## Exercise prompt
For every record that follows, write out the text exactly and omit the picture, if one is present.
━━━━━━━━━━━━━━━━━━━━
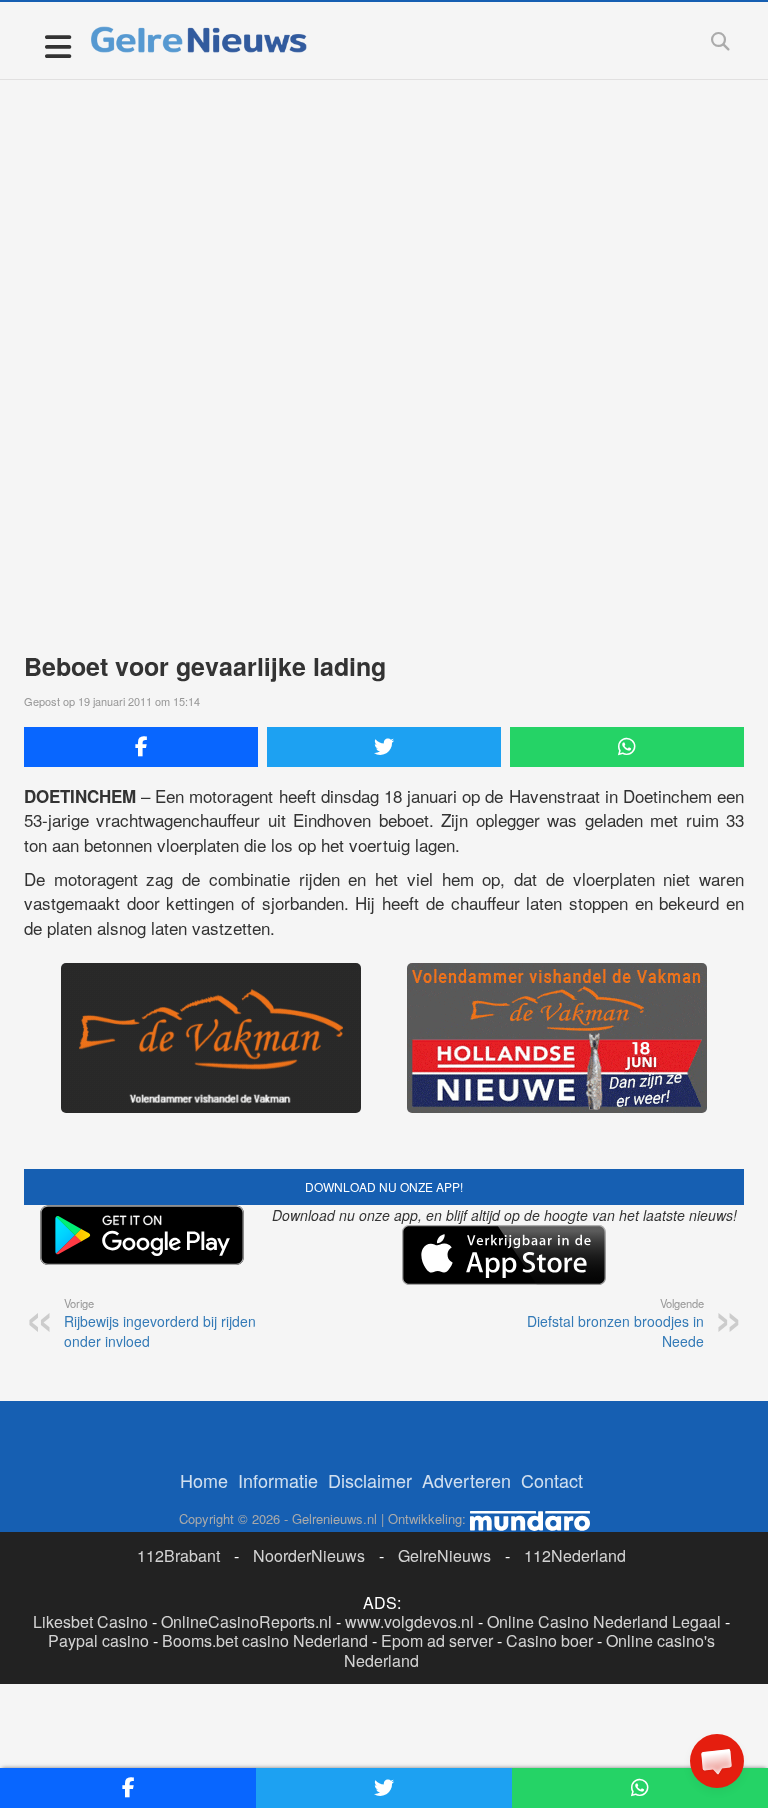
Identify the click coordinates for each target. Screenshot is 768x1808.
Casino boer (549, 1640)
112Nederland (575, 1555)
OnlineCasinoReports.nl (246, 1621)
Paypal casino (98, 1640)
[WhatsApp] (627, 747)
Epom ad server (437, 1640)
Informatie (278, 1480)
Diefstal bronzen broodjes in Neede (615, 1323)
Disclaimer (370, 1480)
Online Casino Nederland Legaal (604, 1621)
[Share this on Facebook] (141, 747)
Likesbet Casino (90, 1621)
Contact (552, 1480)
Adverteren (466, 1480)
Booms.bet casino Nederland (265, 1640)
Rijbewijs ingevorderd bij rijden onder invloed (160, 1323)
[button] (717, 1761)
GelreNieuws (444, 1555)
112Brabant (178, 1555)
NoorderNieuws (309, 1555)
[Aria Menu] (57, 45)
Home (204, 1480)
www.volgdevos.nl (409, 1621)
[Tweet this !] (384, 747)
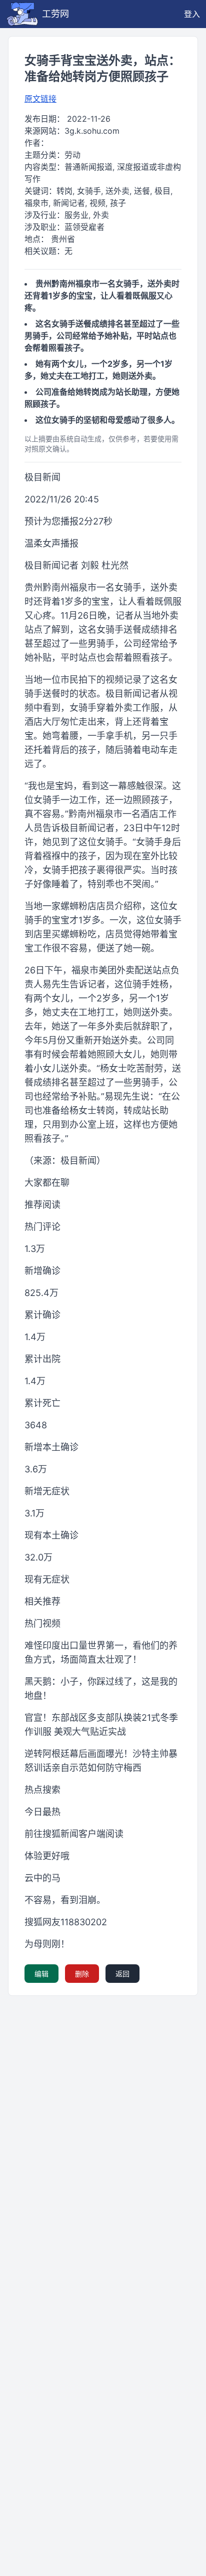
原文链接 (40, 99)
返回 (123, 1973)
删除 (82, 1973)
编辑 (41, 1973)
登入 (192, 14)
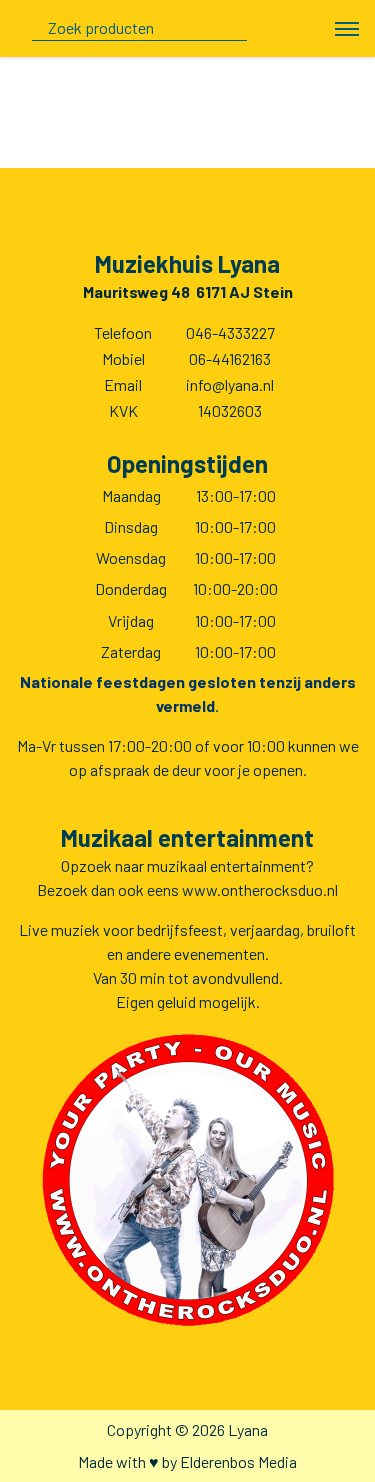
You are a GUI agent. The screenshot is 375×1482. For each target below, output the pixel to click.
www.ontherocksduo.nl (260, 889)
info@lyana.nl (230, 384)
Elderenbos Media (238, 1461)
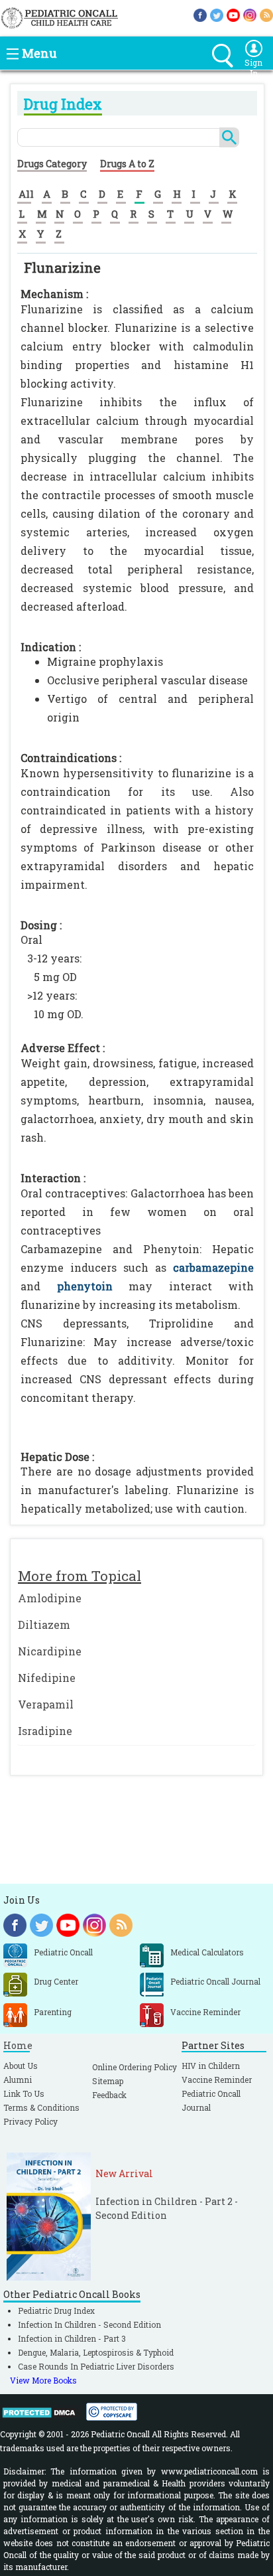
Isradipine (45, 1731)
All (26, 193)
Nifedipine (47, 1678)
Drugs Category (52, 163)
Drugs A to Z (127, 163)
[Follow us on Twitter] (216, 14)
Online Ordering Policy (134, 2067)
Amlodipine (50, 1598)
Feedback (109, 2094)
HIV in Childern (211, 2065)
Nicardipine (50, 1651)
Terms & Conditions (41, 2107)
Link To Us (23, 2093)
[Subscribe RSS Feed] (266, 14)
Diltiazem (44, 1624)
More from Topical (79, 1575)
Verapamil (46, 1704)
━━━━━━━━━━━━━━━━━━━━
## Completed task
Identify the click coordinates for each target. Screenshot is 768x1808.
Casino boer (549, 1640)
112Nederland (575, 1555)
OnlineCasinoReports.nl (246, 1621)
Paypal casino (98, 1640)
[WhatsApp] (627, 747)
Epom ad server (437, 1640)
Informatie (278, 1480)
Diefstal bronzen broodjes in Neede (615, 1323)
Disclaimer (370, 1480)
Online Casino Nederland Legaal (604, 1621)
[Share this on Facebook] (141, 747)
Likesbet Casino (90, 1621)
Contact (552, 1480)
Adverteren (466, 1480)
Booms.bet casino Nederland (265, 1640)
Rijbewijs ingevorderd bij rijden onder invloed (160, 1323)
[button] (717, 1761)
GelreNieuws (444, 1555)
112Brabant (178, 1555)
NoorderNieuws (309, 1555)
[Aria Menu] (57, 45)
Home (204, 1480)
www.volgdevos.nl (409, 1621)
[Tweet this !] (384, 747)
原文链接 (40, 99)
返回 (123, 1973)
删除 (82, 1973)
编辑 (41, 1973)
登入 (192, 14)
You are a GUI agent. The screenshot is 375×1482. For each target below, output the pixel to click.
www.ontherocksduo.nl (260, 889)
info@lyana.nl (230, 384)
Elderenbos Media (238, 1461)
Isradipine (45, 1731)
All (26, 193)
Nifedipine (47, 1678)
Drugs Category (52, 163)
Drugs A to Z (127, 163)
[Follow us on Twitter] (216, 14)
Online Ordering Policy (134, 2067)
Amlodipine (50, 1598)
Feedback (109, 2094)
HIV in Childern (211, 2065)
Nicardipine (50, 1651)
Terms & Conditions (41, 2107)
Link To Us (23, 2093)
[Subscribe RSS Feed] (266, 14)
Diltiazem (44, 1624)
More from Topical (79, 1575)
Verapamil (46, 1704)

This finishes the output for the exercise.